More than 30 percent of the companies have only one woman on their boards. But all 10 of California’s Fortune 100 companies have at least one woman on their boards of directors.
Overall, California’s largest companies have almost three times as many women directors as the smallest companies.
Almost half pf the companies – 187 – have all-male boards of directors. In the high tech industry, 74 percent of telecommunications companies and 69 percent of semiconductor companies have all-male boards.
Apple Inc., National Semiconductor Corp., Intel Corp. and Kaiser Aluminum Corp are among the companies with no female directors on their boards,
Pharmaceutical companies had the highest percentage of women directors at 14.6 percent. The media is close second at 13.5 percent. Telecommunications has the fewest – 3.6 percent.
In counties containing 20 or more companies, San Francisco had the most women directors at 15.2 percent and the Silicon Valley had the least at 8.6 percent. Silicon Valley also has the lowest representation of women on its executive teams.
The number of women executive officers statewide is up slightly from 2007 rising from 11.6 percent to 12 percent of the 2,782 executive officers at the 400 companies surveyed.
Top executive jobs include but are limited to: chief operating officer, chief executive officer, chief financial officer and chief information officer.
While 26 companies have three or more women executives and 13 have a female CEO, 194 of the 400 largest public companies in California have all-male executive teams – only five fewer than in 2007.
Among the companies with no women executives are Amgen inc., Apple Inc., Chevron Corp., Dole Food Co. Inc., Intel Corp., National Semiconductor Corp. and Xilinx Inc.
Among the companies who have a female CEO are Advent Software Inc., Bare Escentuals Inc., Jack in the Box Inc. and Wilshire Bancorp Inc.
Both the president and chief operating officer of Williams-Sonoma Inc. are women. The chief operating officers of Oracle Corp., Molina Healthcare Inc, DreamWorks Animation Inc and Yahoo! Inc. are women.

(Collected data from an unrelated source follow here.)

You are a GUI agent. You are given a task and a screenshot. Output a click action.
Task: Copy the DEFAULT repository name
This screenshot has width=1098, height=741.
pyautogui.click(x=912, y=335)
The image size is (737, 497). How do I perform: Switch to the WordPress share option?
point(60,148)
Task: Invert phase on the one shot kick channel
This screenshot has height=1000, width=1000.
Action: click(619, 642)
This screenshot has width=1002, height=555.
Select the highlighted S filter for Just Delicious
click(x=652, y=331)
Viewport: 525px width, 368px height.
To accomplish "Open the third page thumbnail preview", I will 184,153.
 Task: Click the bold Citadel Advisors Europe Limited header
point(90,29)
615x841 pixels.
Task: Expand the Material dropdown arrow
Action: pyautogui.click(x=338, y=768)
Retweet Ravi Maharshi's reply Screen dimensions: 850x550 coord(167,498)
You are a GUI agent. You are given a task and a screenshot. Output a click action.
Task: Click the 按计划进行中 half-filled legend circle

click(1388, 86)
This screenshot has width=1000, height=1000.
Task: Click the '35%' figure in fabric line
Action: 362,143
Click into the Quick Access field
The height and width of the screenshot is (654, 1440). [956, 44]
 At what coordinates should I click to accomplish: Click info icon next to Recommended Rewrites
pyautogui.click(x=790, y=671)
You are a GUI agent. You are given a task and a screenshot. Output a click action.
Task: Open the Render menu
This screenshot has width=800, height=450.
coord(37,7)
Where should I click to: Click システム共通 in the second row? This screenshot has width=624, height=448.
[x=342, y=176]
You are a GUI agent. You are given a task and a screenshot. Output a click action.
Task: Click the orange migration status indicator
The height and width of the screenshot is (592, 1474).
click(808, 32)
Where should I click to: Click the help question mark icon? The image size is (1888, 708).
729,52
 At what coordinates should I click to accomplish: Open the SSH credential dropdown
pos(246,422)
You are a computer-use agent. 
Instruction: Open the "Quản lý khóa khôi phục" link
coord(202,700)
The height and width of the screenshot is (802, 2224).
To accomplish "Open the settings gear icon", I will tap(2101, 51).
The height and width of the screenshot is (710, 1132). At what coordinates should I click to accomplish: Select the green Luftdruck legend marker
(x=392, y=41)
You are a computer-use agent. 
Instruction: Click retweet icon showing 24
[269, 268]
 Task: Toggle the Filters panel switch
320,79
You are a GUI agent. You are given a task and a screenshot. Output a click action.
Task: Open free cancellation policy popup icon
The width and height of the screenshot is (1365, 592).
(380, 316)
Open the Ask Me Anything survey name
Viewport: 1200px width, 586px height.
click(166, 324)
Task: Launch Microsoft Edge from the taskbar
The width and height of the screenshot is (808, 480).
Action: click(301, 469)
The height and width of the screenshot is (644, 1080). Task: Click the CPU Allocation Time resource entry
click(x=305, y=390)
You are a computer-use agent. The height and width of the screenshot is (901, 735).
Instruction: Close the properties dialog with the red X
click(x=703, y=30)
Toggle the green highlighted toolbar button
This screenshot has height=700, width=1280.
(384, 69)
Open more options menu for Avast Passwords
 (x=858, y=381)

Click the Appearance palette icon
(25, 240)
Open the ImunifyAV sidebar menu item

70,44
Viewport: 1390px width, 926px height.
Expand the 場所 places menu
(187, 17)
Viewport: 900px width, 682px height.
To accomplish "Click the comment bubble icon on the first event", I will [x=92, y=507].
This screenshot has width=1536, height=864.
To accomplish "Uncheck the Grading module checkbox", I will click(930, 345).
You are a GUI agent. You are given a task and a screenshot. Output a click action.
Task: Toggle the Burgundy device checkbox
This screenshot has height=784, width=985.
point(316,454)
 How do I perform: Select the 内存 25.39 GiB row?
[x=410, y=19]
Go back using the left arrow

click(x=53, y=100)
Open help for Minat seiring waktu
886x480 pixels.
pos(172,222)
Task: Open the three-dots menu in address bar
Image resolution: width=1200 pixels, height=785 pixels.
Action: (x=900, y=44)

In the financial industry, nearly one in five executives are women – the highest percentage. Energy and utilities and retail have the second and third highest percentages.
Among counties with at least 20 companies, San Francisco and Alameda have the highest number of women executives – 15.6 percent and 13.8 percent, respectively.
Of the companies surveyed, Nora Bancorp Inc. had the highest percentage of female executives at 50 percent. Bare Escentuals was second with 45.5 percent.
Peet’s Coffee & Tea inc., which was ranked 175th in 2007 for percentage of women executives climbed to 20th this year with 27.3 percent of its executives female.
Nearly 31 percent of Southern California Edison’s executives are women as are 30 percent of Clorox’s executives.
The study concludes by noting that women remain underrepresented on the boards of directors and top management teams of California’s large public companies – to the detriment of those companies.
Women, the survey reports, make businesses more profitable. Greater gender diversity on the boards of Fortune 500 companies leads to higher returns on equity, sales and invested capital, according to a 2007 study by Catalyst, a national non-profit working to expand the opportunities for women in business.